31 août : ça y est, les difficultés concrètes sont apparues à l’OL. Au soir de la deuxième contre-performance de suite de la saison (1-1 au Groupama Stadium face à Bordeaux après un 0-1 à Montpellier), les joueurs ont tous perdu leur sourire et la trêve internationale arrive à point nommé afin de remettre les choses en l’ordre. Dans le jeu, on est proche de l’encéphalogramme plat. Certains fantômes de la saison passée reviennent. Sylvinho a alors une obsession, changer le mental défaillant des joueurs. « La mentalité, quand on perd des points, me pose problème. Sur le terrain, il faut avoir envie de gagner, de se battre. C’est ça qui compte. »

22 septembre : après un nul contre le Zenit en Ligue des Champions, c’est le premier grand rendez-vous de l’ère Sylvinho. L’OL reçoit un PSG qui ne convainc pas non plus en ce début de saison. Pendant 90 minutes et dans un 5-3-2 bancal, les Lyonnais vont se faire balader dans tous les sens. Sans ambition dans le jeu, constamment sur la défensive et avec 30 % de possession de balle, ils finissent par craquer en fin de rencontre sur un exploit de Neymar. Cela fait maintenant 5 matches que l’OL n’a plus gagné et l’inquiétude grandit. Le lendemain, Aulas lâche un premier avertissement. « La confiance est totale, mais elle n’exclut pas le contrôle. »
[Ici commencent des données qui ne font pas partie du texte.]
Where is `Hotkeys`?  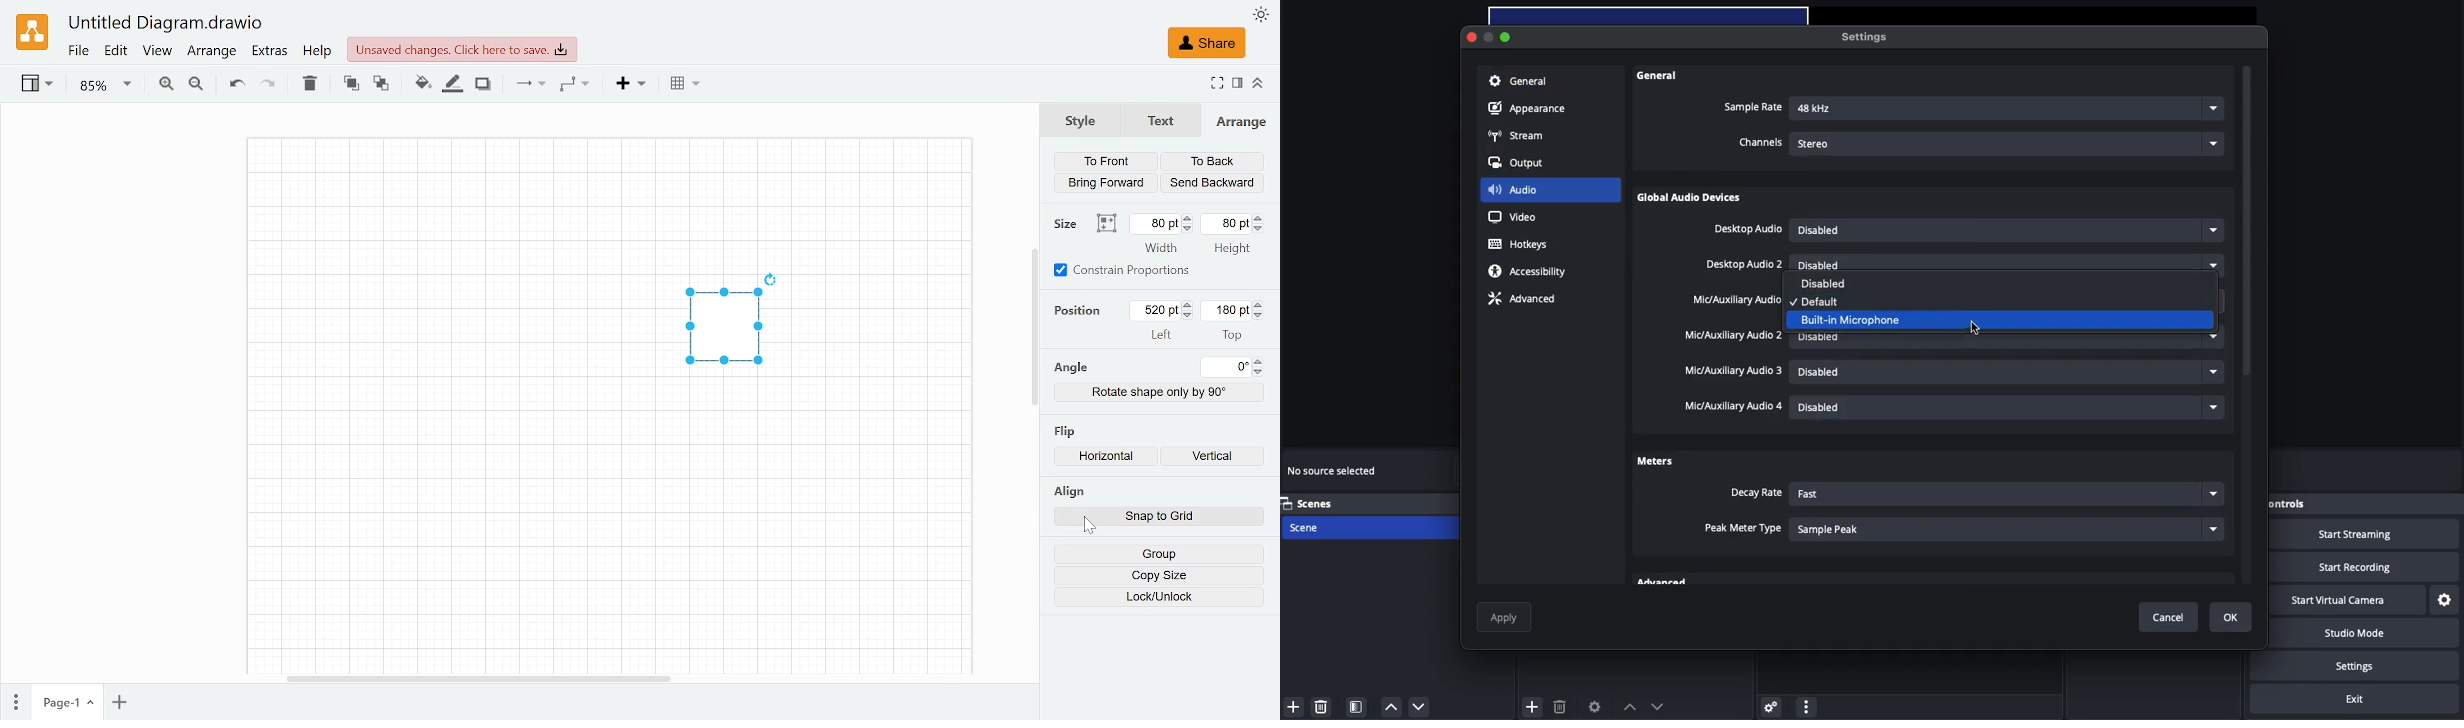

2 octobre : enfin Lyon met fin à sa terrible série et remporte un succès précieux, et un peu chanceux, sur la pelouse du RB Leizpig en Ligue des Champions. Malgré la volonté affichée par les joueurs de s’en sortir avec leur entraîneur, les propos de Aulas et de Juninho tenus dans la semaine après une nouvelle défaite contre Nantes n’invitent pas à l’optimisme. On se rend compte que tout le monde a sa chance face à cet OL. Sylvinho lui veut y croire et parle même de « match référence. » Même si le Brésilien s’est accordé un peu de rab, son avenir se décidera après le derby face à Saint-Etienne.

6/7 octobre : les derbys ont souvent valeur de révélateur. Genesio avait sauvé sa tête en battant les Verts en 2016, Oscar Garcia s’était lui fait virer après la manita subie à Geoffroy-Guichard un an plus tard. Sylvinho subira le même sort. Au terme d’une défaite sans saveur et méritée 1-0, le coach se verra écarté de l’équipe première le lendemain à travers un communiqué. Il aura tenu 11 matches pour seulement trois victoires. Malgré un mercato alléchant sur le papier, l’OL effectue son plus mauvais début de saison en Ligue 1 depuis 1995 (9 points en 9 matches).